*Task item*:
Write the data out again, character for character, with no images.

*Input for this task*:
━━━━━━━━━━━━━━━━━━━━

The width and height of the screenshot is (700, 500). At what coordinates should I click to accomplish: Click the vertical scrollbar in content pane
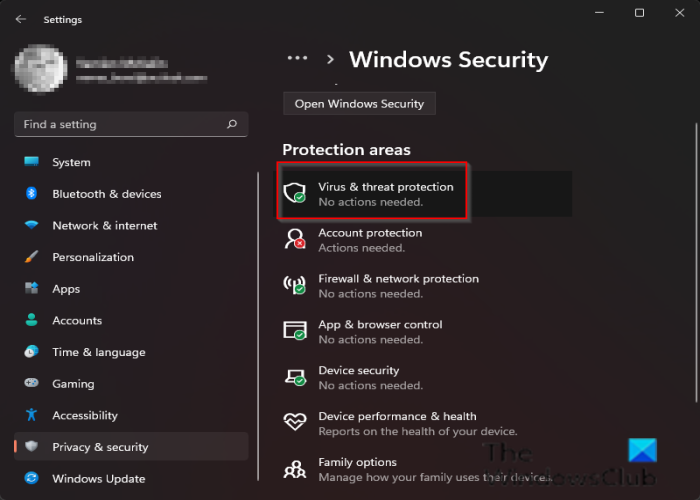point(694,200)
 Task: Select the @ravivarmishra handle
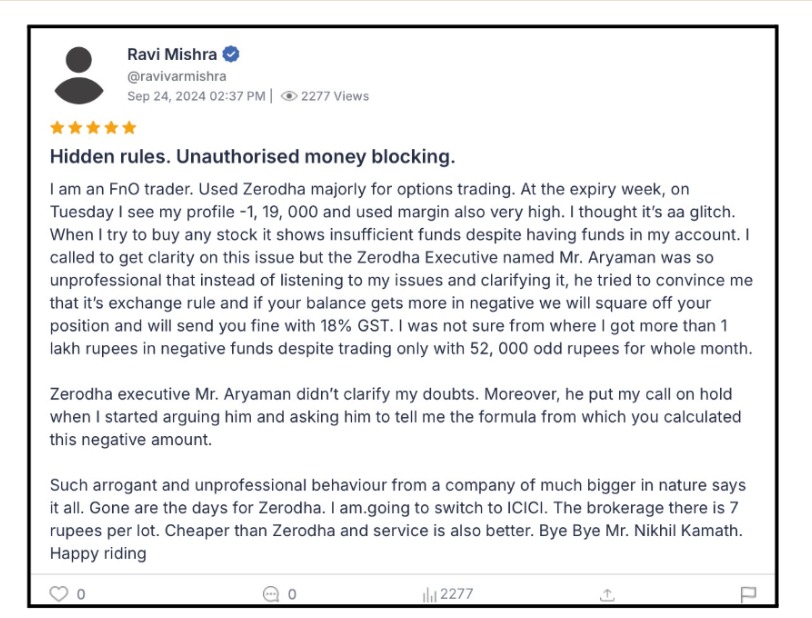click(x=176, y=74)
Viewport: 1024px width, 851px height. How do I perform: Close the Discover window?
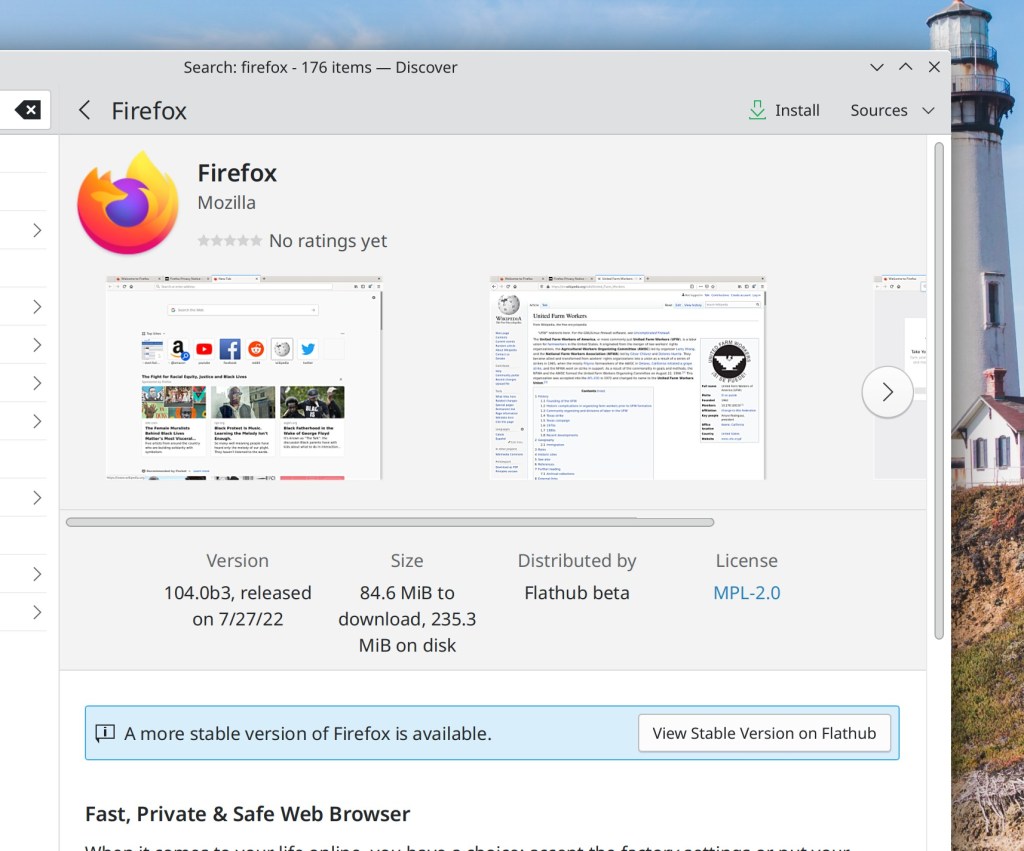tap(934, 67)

━━━━━━━━━━━━━━━━━━━━

*Reply*:
The width and height of the screenshot is (700, 500). At what coordinates should I click to accomplish: Click the vertical scrollbar in content pane
point(694,200)
 Task: Select the @ravivarmishra handle
click(x=176, y=74)
Viewport: 1024px width, 851px height. How do I perform: Close the Discover window?
tap(934, 67)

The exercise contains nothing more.